How does this fit into the bigger picture of inflammation?
Chronic inflammation is the common denominator of metabolic diseases, non-alcoholic fatty liver disease, coronary heart disease and "pain diseases". PUFAs work at several levels:
- Membrane material: the more DHA/EPA in phospholipids, the different the “settings” of receptors and signaling platforms on the cell surface - this can enhance antitumor and anti-inflammatory responses and even enhance the effect of chemotherapy.
- Raw materials for mediators: SPM (resolvins, protectins, maresins) are synthesized from omega-3, which suppresses inflammation not with a rough block, but with a “smart completion” of the response.
- n-6/n-3 ratio: When n-6 is high, the background shifts towards pro-inflammatory eicosanoids; lowering this ratio is one of the few levers that can be touched by diet and supplements.
What does it mean "on a plate"
- Shift the balance of fats:
• Add 2-3 fish dishes per week (salmon, mackerel, sardines) or use products enriched with omega-3;
• Maintain olive oil as a basic cooking fat instead of a mixture of vegetable oils with high n-6;
• Don’t “hunt” for zero omega-6, but reduce the excess (processed foods, fast food, “hidden” oils). - Supplements - as indicated:
• Omega-3 capsules may reduce inflammatory markers;
• Actual clinical effects depend on dose, form, duration and initial diet;
• There are only a few drugs with evidence and approval, so self-medication is not a good idea; discuss doses and risks with your doctor, especially when taking anticoagulants.
Scientific agenda (where to look next)
- Duration and "aftereffect": why does the effect disappear after omega-3 is discontinued and how to maintain the "resolution" of inflammation? Protocols with sufficient duration and "pick-up" of nutrition are needed.
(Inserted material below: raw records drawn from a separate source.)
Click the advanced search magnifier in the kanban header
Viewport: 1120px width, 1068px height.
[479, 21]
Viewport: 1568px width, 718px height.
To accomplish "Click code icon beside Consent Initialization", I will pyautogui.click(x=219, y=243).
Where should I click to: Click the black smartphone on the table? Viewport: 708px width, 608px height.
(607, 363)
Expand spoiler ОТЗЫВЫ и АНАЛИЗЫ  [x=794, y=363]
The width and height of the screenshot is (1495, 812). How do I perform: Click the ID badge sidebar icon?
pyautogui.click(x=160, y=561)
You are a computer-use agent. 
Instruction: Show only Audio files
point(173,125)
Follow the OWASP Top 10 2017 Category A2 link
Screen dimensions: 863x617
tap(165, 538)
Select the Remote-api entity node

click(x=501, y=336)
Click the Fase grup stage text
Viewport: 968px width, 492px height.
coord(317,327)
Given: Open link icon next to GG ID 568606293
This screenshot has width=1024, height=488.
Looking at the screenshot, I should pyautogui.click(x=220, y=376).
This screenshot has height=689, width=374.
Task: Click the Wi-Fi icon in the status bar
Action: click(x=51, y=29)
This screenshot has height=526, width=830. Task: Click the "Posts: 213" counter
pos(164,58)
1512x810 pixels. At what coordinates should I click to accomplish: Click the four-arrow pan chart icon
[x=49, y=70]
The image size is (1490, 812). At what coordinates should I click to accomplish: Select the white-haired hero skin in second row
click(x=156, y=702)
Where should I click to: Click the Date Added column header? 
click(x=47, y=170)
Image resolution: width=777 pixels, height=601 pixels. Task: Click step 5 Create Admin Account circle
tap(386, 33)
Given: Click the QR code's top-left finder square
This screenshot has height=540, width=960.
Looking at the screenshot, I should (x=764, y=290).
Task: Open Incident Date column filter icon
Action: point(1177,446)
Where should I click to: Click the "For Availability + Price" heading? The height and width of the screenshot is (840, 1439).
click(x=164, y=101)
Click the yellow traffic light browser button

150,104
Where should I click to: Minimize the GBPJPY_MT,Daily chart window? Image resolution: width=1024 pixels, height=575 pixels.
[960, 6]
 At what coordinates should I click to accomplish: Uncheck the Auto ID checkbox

- Forms and bioavailability: free acids, ethyl esters, phospholipids - formulations differ in absorption and "integration" into membranes; this must be taken into account in clinical trials.
- Precise phenotypes: where will omega-3 "shoot" stronger - liver diseases with lipotoxicity? Chronic pain with SPM deficiency? Oncology, where the lipid signature of membranes is important? The special issue already outlines these "niches".
Summary
The editorial neatly draws together the disparate threads into a single picture: dietary fat is the body’s language for negotiating inflammation. By shifting the vocabulary toward omega-3s and “resolution,” we have a better chance of managing chronic diseases, from metabolic to cancer to pain. The next step is long, well-designed RCTs that take into account the n-6/n-3 balance, omega-3 form, membrane effects, and markers of resolution. In the meantime, the smart strategy is to fix your plate, not wait for “miracle capsules.”